I read over the first few pages, standing in the bookstore aisle, and thought to myself, "perhaps this matter-of-fact style will transform to a narrative style in subsequent chapters" and bought the book for $24.99. It didn't. Every major event in this book is framed in the most simplistic terms, often without explanation. It's almost as though the author has a grocery list that she's checking off next to her computer as she's typing. "I returned Iran. I married a strange man. It was different. Life was good. I cooked chicken. He didn't believe I could cook chicken. I had a baby. Then, life wasn't so good. Then, we moved to America. I had another baby. Things were okay in America. Then, my husband left." Obviously, this is a gross exaggeration, but I couldn't agree more with the New York Times opinion:
"By turns fascinating and frustrating, Ms. Ardalan's memoir is a case study of a book in desperate need of an editor. While compelling portraits of relatives are left curiously truncated and incomplete, the volume is padded with clumsily written, New Agey asides that should have been left on the cutting-room floor."
Where are the editors? Who published this book? There is a lovely story lurking somewhere beneath the awkward writing. The lack of editing is criminal.
The story, however, was quite engaging. Initially, I picked up this book with great anticipation. By the third or fourth sitting, I began to dread the simplistic prose and mockingly read aloud particularly poor passages to my husband.
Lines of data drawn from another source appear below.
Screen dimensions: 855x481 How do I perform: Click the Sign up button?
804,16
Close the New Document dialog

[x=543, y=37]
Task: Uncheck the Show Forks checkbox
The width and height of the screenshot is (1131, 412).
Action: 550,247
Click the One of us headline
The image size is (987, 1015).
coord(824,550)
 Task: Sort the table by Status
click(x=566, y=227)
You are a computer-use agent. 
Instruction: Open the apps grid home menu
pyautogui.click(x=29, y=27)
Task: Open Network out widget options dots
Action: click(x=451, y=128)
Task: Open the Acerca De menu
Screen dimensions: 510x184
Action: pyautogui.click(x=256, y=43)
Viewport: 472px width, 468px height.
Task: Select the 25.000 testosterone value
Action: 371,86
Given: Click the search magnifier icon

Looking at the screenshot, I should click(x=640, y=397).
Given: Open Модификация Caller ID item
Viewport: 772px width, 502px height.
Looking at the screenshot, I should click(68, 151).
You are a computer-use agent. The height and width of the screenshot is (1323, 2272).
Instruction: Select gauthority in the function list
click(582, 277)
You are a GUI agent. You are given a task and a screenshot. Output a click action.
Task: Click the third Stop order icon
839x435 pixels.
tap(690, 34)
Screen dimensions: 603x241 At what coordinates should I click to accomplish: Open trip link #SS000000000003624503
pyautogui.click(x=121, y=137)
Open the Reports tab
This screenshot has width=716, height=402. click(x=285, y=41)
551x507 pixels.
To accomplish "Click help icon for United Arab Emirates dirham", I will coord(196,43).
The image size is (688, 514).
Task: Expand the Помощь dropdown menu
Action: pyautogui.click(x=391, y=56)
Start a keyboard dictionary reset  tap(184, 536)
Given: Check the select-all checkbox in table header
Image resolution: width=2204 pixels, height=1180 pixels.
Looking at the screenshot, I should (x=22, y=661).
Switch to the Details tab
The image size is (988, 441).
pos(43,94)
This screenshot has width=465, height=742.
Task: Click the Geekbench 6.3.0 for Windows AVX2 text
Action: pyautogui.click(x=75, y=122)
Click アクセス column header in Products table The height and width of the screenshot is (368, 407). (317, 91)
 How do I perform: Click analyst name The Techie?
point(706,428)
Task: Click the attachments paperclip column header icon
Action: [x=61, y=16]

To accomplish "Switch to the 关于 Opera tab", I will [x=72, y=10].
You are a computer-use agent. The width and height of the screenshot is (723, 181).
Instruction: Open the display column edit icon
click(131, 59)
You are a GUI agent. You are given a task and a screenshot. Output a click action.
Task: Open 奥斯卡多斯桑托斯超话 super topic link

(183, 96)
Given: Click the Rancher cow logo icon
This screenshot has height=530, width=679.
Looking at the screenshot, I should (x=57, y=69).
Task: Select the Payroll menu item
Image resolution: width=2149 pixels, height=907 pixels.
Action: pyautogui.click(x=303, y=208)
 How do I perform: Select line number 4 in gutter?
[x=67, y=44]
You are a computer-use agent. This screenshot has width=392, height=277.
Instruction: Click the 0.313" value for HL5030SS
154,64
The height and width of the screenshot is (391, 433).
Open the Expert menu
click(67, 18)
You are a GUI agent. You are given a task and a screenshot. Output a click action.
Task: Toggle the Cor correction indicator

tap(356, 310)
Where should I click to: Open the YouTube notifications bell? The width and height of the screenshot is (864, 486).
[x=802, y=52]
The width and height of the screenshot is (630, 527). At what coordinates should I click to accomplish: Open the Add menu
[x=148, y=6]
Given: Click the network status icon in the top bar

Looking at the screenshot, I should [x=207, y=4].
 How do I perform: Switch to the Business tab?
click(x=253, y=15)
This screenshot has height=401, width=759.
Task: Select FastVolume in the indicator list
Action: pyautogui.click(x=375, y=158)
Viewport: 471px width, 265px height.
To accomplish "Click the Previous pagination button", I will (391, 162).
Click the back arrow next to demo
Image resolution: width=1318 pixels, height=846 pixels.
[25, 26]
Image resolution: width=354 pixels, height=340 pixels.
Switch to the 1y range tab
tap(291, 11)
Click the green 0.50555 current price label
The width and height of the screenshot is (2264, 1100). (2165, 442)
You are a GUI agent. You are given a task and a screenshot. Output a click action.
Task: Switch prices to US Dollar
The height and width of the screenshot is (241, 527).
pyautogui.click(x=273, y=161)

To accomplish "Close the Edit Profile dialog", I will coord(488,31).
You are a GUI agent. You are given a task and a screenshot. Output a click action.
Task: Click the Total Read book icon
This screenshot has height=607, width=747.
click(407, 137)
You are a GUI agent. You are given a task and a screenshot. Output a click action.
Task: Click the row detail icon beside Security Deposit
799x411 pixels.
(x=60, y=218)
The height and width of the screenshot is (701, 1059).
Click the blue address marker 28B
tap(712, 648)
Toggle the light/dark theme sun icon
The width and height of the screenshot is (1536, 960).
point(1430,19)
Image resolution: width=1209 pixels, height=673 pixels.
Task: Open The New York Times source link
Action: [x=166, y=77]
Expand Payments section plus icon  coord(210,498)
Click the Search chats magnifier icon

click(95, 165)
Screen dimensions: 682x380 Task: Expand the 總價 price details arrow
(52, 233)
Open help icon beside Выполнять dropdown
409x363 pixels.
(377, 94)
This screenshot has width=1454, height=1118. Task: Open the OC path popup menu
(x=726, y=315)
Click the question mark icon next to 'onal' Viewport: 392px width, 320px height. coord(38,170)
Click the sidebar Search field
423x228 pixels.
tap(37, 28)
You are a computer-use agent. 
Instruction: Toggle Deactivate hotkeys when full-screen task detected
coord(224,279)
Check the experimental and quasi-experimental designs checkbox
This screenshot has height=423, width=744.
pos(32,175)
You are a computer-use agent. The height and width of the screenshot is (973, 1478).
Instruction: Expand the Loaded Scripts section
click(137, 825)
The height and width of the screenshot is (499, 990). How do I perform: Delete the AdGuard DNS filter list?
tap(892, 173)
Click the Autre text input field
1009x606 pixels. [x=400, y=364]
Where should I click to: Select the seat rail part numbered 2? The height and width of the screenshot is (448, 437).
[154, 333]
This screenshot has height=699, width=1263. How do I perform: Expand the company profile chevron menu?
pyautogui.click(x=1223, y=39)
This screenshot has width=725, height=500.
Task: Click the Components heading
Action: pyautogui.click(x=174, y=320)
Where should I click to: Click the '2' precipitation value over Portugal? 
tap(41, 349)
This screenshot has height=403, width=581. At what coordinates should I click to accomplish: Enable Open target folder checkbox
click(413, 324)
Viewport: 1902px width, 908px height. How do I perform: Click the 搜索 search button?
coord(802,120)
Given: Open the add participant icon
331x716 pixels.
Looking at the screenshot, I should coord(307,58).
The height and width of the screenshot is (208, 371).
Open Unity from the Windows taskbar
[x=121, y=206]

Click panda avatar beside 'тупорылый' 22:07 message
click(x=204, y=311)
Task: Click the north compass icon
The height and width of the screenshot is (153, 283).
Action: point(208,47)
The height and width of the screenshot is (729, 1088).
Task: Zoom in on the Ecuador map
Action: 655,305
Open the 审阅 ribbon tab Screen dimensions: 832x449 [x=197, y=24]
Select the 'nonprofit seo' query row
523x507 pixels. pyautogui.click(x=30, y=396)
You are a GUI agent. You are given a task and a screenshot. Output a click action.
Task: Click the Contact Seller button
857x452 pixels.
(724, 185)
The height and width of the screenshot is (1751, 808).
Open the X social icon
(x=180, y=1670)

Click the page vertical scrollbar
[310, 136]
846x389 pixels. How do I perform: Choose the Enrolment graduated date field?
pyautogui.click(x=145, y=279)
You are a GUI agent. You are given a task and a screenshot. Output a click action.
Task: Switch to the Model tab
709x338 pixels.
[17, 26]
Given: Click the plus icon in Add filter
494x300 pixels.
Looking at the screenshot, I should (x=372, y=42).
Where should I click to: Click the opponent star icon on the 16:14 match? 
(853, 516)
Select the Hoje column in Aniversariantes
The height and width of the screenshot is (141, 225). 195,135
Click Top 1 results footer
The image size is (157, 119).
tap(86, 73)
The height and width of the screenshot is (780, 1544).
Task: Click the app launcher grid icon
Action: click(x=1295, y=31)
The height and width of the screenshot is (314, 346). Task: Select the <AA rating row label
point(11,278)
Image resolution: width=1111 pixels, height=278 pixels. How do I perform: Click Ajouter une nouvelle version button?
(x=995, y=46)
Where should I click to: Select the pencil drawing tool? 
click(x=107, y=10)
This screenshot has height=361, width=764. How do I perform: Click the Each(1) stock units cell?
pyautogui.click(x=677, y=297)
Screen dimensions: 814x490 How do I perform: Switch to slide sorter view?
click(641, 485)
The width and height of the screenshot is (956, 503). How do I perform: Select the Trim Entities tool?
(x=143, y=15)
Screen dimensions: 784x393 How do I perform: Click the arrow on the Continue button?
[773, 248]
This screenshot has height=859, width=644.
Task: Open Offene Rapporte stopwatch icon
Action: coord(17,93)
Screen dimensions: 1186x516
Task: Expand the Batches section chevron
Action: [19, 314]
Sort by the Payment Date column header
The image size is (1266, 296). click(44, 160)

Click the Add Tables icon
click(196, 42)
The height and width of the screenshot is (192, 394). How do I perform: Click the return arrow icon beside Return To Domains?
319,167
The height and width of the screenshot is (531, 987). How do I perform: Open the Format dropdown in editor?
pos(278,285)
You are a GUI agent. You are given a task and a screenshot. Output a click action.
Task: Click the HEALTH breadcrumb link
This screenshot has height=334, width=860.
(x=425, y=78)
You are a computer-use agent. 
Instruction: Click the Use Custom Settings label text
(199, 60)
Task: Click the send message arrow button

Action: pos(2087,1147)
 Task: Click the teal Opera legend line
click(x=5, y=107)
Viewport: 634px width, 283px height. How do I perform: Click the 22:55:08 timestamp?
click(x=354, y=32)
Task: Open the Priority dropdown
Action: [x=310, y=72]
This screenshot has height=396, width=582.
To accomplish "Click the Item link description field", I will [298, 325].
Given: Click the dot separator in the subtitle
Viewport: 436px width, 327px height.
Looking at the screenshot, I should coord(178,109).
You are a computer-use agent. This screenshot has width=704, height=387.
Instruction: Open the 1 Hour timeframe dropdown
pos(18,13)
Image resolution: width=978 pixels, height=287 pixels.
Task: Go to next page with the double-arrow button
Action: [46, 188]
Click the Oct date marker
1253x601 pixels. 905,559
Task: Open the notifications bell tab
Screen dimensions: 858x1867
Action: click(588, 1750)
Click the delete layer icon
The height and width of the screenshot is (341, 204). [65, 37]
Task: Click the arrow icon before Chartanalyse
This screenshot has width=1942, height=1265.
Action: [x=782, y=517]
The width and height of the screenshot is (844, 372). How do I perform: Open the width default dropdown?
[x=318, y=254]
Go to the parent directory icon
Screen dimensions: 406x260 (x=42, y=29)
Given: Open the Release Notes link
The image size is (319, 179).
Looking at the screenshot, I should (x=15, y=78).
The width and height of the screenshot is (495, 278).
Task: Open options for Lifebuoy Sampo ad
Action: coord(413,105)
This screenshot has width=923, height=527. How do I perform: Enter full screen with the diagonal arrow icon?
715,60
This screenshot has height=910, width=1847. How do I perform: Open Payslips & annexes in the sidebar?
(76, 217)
The story barely kept me engaged through the end. Because I empathize with the author, I'm hesitant to blame her here. I think she has a fascinating life and could have written a terribly interesting book.
Sooo, caveat lector, it's a good story, but poorly, poorly written. I'd be interested to see if the publisher couldn't completely republish the book. Does this ever happen?
Vanity Book
This book is poorly edited, and not very effective. The author's story is not that fantastic that it can stand on it's own, and as a producer for NPR, she's just not that interesting. She spends so much time tip toeing around anything that might cast her family in a bad light, that the book feels half baked.
Yes, she went back and forth from Iran a couple of times and had a couple of bad marriages, but so what? She should have written the book about any single one of her ancestors, each of which had a more interesting life than she did.
average
Iran has a story to tell, story of a young woman coming to understand who she is and within that context I appreciated the book. I did not care for her need to name drop on so much of the book to establish her identity. At some point in the book Iran feels the need to mention that the grand father of the neighbor of her niece was someone important in US Navy and somehow unsuccessfully she tries to establish a link from there to her present partner. Some of these kinds of name dropping and her need to mention them seem completely out of place and takes away from her story. Over all it is an average book.